§ **EXERCISE OBJECTIVE**
The full set of entries below should be transcribed exactly.

Collected data entries:
-- -- --

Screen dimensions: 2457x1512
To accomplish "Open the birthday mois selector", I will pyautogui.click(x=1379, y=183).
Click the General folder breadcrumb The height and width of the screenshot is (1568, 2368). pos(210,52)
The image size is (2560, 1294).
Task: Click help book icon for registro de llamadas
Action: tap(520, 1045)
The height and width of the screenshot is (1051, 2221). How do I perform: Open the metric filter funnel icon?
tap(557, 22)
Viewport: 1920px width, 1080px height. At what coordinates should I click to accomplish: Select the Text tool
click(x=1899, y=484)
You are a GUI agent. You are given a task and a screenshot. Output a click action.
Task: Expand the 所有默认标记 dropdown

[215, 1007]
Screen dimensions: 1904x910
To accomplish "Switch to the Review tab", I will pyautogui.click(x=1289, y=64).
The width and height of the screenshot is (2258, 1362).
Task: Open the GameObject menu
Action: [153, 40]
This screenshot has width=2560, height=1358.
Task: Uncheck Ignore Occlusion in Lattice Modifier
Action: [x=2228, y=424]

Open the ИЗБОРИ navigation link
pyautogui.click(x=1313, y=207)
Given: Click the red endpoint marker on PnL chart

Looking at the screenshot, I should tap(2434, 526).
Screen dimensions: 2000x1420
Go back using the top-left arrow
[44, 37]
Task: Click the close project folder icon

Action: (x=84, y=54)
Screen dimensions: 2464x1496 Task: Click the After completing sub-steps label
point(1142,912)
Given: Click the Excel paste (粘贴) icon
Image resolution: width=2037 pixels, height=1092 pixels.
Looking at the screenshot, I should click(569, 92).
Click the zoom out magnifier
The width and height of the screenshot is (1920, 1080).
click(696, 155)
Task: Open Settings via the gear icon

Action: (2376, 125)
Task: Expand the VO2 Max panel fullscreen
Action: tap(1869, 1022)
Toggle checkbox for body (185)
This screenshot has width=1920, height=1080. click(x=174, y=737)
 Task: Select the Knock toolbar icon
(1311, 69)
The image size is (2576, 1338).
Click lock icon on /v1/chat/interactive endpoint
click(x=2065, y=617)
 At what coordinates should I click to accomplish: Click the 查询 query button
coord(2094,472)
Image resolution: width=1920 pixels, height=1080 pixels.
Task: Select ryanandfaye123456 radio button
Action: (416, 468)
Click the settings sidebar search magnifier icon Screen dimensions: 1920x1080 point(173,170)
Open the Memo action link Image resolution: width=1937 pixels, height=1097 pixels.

-- -- --

§ **SOLUTION**
Screen dimensions: 2457x1512
To accomplish "Open the birthday mois selector", I will pyautogui.click(x=1379, y=183).
Click the General folder breadcrumb The height and width of the screenshot is (1568, 2368). pos(210,52)
The image size is (2560, 1294).
Task: Click help book icon for registro de llamadas
Action: tap(520, 1045)
The height and width of the screenshot is (1051, 2221). How do I perform: Open the metric filter funnel icon?
tap(557, 22)
Viewport: 1920px width, 1080px height. At what coordinates should I click to accomplish: Select the Text tool
click(x=1899, y=484)
You are a GUI agent. You are given a task and a screenshot. Output a click action.
Task: Expand the 所有默认标记 dropdown

[215, 1007]
Screen dimensions: 1904x910
To accomplish "Switch to the Review tab", I will pyautogui.click(x=1289, y=64).
The width and height of the screenshot is (2258, 1362).
Task: Open the GameObject menu
Action: [153, 40]
This screenshot has width=2560, height=1358.
Task: Uncheck Ignore Occlusion in Lattice Modifier
Action: [x=2228, y=424]

Open the ИЗБОРИ navigation link
pyautogui.click(x=1313, y=207)
Given: Click the red endpoint marker on PnL chart

Looking at the screenshot, I should tap(2434, 526).
Screen dimensions: 2000x1420
Go back using the top-left arrow
[44, 37]
Task: Click the close project folder icon

Action: (x=84, y=54)
Screen dimensions: 2464x1496 Task: Click the After completing sub-steps label
point(1142,912)
Given: Click the Excel paste (粘贴) icon
Image resolution: width=2037 pixels, height=1092 pixels.
Looking at the screenshot, I should click(569, 92).
Click the zoom out magnifier
The width and height of the screenshot is (1920, 1080).
click(696, 155)
Task: Open Settings via the gear icon

Action: (2376, 125)
Task: Expand the VO2 Max panel fullscreen
Action: tap(1869, 1022)
Toggle checkbox for body (185)
This screenshot has width=1920, height=1080. click(x=174, y=737)
 Task: Select the Knock toolbar icon
(1311, 69)
The image size is (2576, 1338).
Click lock icon on /v1/chat/interactive endpoint
click(x=2065, y=617)
 At what coordinates should I click to accomplish: Click the 查询 query button
coord(2094,472)
Image resolution: width=1920 pixels, height=1080 pixels.
Task: Select ryanandfaye123456 radio button
Action: (416, 468)
Click the settings sidebar search magnifier icon Screen dimensions: 1920x1080 point(173,170)
Open the Memo action link Image resolution: width=1937 pixels, height=1097 pixels.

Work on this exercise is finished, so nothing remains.